-------- RECORDS --------

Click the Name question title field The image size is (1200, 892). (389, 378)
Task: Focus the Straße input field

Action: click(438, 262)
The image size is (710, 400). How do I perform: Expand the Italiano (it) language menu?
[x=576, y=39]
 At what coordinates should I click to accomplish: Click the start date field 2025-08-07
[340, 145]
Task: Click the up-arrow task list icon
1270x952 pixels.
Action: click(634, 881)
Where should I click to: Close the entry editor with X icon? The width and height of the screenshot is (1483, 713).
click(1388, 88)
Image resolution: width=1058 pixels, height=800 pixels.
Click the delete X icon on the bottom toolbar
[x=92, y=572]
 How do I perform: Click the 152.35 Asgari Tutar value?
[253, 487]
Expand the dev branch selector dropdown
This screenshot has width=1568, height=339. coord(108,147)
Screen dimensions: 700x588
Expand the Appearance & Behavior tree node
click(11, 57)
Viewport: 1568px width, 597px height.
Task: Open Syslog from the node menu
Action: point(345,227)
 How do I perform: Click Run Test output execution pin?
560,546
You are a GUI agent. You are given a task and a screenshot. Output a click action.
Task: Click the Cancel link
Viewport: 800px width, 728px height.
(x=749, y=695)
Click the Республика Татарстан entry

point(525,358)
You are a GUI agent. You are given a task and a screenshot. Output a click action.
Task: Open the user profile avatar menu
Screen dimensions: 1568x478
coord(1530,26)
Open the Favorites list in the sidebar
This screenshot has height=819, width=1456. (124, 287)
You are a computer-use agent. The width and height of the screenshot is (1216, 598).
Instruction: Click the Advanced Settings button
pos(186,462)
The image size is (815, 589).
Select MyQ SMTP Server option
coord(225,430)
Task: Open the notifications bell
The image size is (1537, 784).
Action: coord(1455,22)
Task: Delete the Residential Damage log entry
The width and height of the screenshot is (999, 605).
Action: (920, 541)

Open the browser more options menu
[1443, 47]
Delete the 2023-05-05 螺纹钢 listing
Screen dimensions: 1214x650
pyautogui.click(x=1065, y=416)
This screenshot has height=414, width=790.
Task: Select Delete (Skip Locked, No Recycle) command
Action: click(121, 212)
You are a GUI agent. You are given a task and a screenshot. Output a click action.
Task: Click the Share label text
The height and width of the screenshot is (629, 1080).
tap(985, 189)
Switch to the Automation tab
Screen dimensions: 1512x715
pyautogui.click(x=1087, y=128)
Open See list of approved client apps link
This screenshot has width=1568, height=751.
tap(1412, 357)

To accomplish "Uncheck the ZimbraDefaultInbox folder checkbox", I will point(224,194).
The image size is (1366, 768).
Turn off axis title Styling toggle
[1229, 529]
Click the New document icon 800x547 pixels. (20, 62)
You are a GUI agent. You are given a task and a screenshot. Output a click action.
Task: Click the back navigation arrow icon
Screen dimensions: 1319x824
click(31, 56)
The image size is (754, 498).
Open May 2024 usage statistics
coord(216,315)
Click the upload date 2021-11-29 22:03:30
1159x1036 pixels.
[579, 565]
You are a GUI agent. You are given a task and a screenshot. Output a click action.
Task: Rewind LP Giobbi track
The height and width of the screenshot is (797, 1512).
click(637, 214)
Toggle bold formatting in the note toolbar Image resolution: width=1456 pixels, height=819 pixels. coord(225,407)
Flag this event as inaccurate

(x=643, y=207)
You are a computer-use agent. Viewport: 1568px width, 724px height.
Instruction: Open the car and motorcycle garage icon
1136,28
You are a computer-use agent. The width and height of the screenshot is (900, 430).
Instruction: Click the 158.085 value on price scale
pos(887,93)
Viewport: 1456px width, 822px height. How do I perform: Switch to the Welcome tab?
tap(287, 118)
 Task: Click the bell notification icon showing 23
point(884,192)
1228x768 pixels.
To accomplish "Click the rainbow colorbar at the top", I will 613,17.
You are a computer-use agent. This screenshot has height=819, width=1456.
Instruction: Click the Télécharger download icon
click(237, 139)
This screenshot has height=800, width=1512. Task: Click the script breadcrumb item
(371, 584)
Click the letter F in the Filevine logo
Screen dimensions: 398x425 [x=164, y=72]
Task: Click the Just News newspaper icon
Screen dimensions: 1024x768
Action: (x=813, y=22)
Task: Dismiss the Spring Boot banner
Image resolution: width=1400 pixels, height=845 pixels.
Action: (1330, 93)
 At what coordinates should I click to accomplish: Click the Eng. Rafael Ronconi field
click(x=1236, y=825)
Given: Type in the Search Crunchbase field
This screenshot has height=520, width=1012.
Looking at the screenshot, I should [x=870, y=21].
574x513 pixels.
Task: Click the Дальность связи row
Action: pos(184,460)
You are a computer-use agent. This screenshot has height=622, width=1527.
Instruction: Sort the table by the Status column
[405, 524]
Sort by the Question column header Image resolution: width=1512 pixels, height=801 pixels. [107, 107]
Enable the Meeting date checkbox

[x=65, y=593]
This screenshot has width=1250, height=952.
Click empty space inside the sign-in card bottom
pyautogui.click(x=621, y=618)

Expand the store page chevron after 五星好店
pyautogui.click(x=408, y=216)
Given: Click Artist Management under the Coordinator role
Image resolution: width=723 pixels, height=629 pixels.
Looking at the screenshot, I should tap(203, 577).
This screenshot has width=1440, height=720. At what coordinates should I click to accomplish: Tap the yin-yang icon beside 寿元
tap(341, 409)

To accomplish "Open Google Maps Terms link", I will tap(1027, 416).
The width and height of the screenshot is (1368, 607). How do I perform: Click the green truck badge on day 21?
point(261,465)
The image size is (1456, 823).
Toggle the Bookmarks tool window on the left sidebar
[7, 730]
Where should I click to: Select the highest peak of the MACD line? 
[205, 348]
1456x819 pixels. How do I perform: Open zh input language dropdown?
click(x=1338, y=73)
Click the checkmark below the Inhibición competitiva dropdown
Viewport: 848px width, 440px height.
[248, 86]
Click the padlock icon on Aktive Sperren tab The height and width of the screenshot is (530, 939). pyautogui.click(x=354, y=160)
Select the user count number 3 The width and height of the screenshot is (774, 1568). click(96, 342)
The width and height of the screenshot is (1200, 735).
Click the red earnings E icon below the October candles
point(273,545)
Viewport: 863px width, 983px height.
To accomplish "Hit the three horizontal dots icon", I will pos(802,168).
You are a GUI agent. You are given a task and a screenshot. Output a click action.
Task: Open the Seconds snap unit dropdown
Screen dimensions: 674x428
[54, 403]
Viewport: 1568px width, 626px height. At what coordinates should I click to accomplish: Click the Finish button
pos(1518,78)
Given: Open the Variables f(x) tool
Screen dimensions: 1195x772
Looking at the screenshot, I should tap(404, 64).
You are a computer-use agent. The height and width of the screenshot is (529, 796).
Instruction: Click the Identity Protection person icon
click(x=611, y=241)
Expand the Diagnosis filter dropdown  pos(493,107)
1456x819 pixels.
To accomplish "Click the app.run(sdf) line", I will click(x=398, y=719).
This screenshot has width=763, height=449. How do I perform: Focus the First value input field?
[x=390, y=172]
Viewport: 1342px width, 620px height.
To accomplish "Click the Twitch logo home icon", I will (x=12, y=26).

--------

▸ **EXERCISE OBJECTIVE**
Output all of the records above verbatim, changing nothing and leaving none out.

▸ **COMPLETE RESPONSE**
Click the Name question title field The image size is (1200, 892). (389, 378)
Task: Focus the Straße input field

Action: click(438, 262)
The image size is (710, 400). How do I perform: Expand the Italiano (it) language menu?
[x=576, y=39]
 At what coordinates should I click to accomplish: Click the start date field 2025-08-07
[340, 145]
Task: Click the up-arrow task list icon
1270x952 pixels.
Action: click(634, 881)
Where should I click to: Close the entry editor with X icon? The width and height of the screenshot is (1483, 713).
click(1388, 88)
Image resolution: width=1058 pixels, height=800 pixels.
Click the delete X icon on the bottom toolbar
[x=92, y=572]
 How do I perform: Click the 152.35 Asgari Tutar value?
[253, 487]
Expand the dev branch selector dropdown
This screenshot has width=1568, height=339. coord(108,147)
Screen dimensions: 700x588
Expand the Appearance & Behavior tree node
click(11, 57)
Viewport: 1568px width, 597px height.
Task: Open Syslog from the node menu
Action: point(345,227)
 How do I perform: Click Run Test output execution pin?
560,546
You are a GUI agent. You are given a task and a screenshot. Output a click action.
Task: Click the Cancel link
Viewport: 800px width, 728px height.
(x=749, y=695)
Click the Республика Татарстан entry

point(525,358)
You are a GUI agent. You are given a task and a screenshot. Output a click action.
Task: Open the user profile avatar menu
Screen dimensions: 1568x478
coord(1530,26)
Open the Favorites list in the sidebar
This screenshot has height=819, width=1456. (124, 287)
You are a computer-use agent. The width and height of the screenshot is (1216, 598).
Instruction: Click the Advanced Settings button
pos(186,462)
The image size is (815, 589).
Select MyQ SMTP Server option
coord(225,430)
Task: Open the notifications bell
The image size is (1537, 784).
Action: coord(1455,22)
Task: Delete the Residential Damage log entry
The width and height of the screenshot is (999, 605).
Action: (920, 541)

Open the browser more options menu
[1443, 47]
Delete the 2023-05-05 螺纹钢 listing
Screen dimensions: 1214x650
pyautogui.click(x=1065, y=416)
This screenshot has height=414, width=790.
Task: Select Delete (Skip Locked, No Recycle) command
Action: click(121, 212)
You are a GUI agent. You are given a task and a screenshot. Output a click action.
Task: Click the Share label text
The height and width of the screenshot is (629, 1080).
tap(985, 189)
Switch to the Automation tab
Screen dimensions: 1512x715
pyautogui.click(x=1087, y=128)
Open See list of approved client apps link
This screenshot has width=1568, height=751.
tap(1412, 357)

To accomplish "Uncheck the ZimbraDefaultInbox folder checkbox", I will point(224,194).
The image size is (1366, 768).
Turn off axis title Styling toggle
[1229, 529]
Click the New document icon 800x547 pixels. (20, 62)
You are a GUI agent. You are given a task and a screenshot. Output a click action.
Task: Click the back navigation arrow icon
Screen dimensions: 1319x824
click(31, 56)
The image size is (754, 498).
Open May 2024 usage statistics
coord(216,315)
Click the upload date 2021-11-29 22:03:30
1159x1036 pixels.
[579, 565]
You are a GUI agent. You are given a task and a screenshot. Output a click action.
Task: Rewind LP Giobbi track
The height and width of the screenshot is (797, 1512).
click(637, 214)
Toggle bold formatting in the note toolbar Image resolution: width=1456 pixels, height=819 pixels. coord(225,407)
Flag this event as inaccurate

(x=643, y=207)
You are a computer-use agent. Viewport: 1568px width, 724px height.
Instruction: Open the car and motorcycle garage icon
1136,28
You are a computer-use agent. The width and height of the screenshot is (900, 430).
Instruction: Click the 158.085 value on price scale
pos(887,93)
Viewport: 1456px width, 822px height. How do I perform: Switch to the Welcome tab?
tap(287, 118)
 Task: Click the bell notification icon showing 23
point(884,192)
1228x768 pixels.
To accomplish "Click the rainbow colorbar at the top", I will 613,17.
You are a computer-use agent. This screenshot has height=819, width=1456.
Instruction: Click the Télécharger download icon
click(237, 139)
This screenshot has height=800, width=1512. Task: Click the script breadcrumb item
(371, 584)
Click the letter F in the Filevine logo
Screen dimensions: 398x425 [x=164, y=72]
Task: Click the Just News newspaper icon
Screen dimensions: 1024x768
Action: (x=813, y=22)
Task: Dismiss the Spring Boot banner
Image resolution: width=1400 pixels, height=845 pixels.
Action: (1330, 93)
 At what coordinates should I click to accomplish: Click the Eng. Rafael Ronconi field
click(x=1236, y=825)
Given: Type in the Search Crunchbase field
This screenshot has height=520, width=1012.
Looking at the screenshot, I should [x=870, y=21].
574x513 pixels.
Task: Click the Дальность связи row
Action: pos(184,460)
You are a computer-use agent. This screenshot has height=622, width=1527.
Instruction: Sort the table by the Status column
[405, 524]
Sort by the Question column header Image resolution: width=1512 pixels, height=801 pixels. [107, 107]
Enable the Meeting date checkbox

[x=65, y=593]
This screenshot has width=1250, height=952.
Click empty space inside the sign-in card bottom
pyautogui.click(x=621, y=618)

Expand the store page chevron after 五星好店
pyautogui.click(x=408, y=216)
Given: Click Artist Management under the Coordinator role
Image resolution: width=723 pixels, height=629 pixels.
Looking at the screenshot, I should tap(203, 577).
This screenshot has width=1440, height=720. At what coordinates should I click to accomplish: Tap the yin-yang icon beside 寿元
tap(341, 409)

To accomplish "Open Google Maps Terms link", I will tap(1027, 416).
The width and height of the screenshot is (1368, 607). How do I perform: Click the green truck badge on day 21?
point(261,465)
The image size is (1456, 823).
Toggle the Bookmarks tool window on the left sidebar
[7, 730]
Where should I click to: Select the highest peak of the MACD line? 
[205, 348]
1456x819 pixels. How do I perform: Open zh input language dropdown?
click(x=1338, y=73)
Click the checkmark below the Inhibición competitiva dropdown
Viewport: 848px width, 440px height.
[248, 86]
Click the padlock icon on Aktive Sperren tab The height and width of the screenshot is (530, 939). pyautogui.click(x=354, y=160)
Select the user count number 3 The width and height of the screenshot is (774, 1568). click(96, 342)
The width and height of the screenshot is (1200, 735).
Click the red earnings E icon below the October candles
point(273,545)
Viewport: 863px width, 983px height.
To accomplish "Hit the three horizontal dots icon", I will pos(802,168).
You are a GUI agent. You are given a task and a screenshot. Output a click action.
Task: Open the Seconds snap unit dropdown
Screen dimensions: 674x428
[54, 403]
Viewport: 1568px width, 626px height. At what coordinates should I click to accomplish: Click the Finish button
pos(1518,78)
Given: Open the Variables f(x) tool
Screen dimensions: 1195x772
Looking at the screenshot, I should tap(404, 64).
You are a computer-use agent. The height and width of the screenshot is (529, 796).
Instruction: Click the Identity Protection person icon
click(x=611, y=241)
Expand the Diagnosis filter dropdown  pos(493,107)
1456x819 pixels.
To accomplish "Click the app.run(sdf) line", I will click(x=398, y=719).
This screenshot has width=763, height=449. How do I perform: Focus the First value input field?
[x=390, y=172]
Viewport: 1342px width, 620px height.
To accomplish "Click the Twitch logo home icon", I will (x=12, y=26).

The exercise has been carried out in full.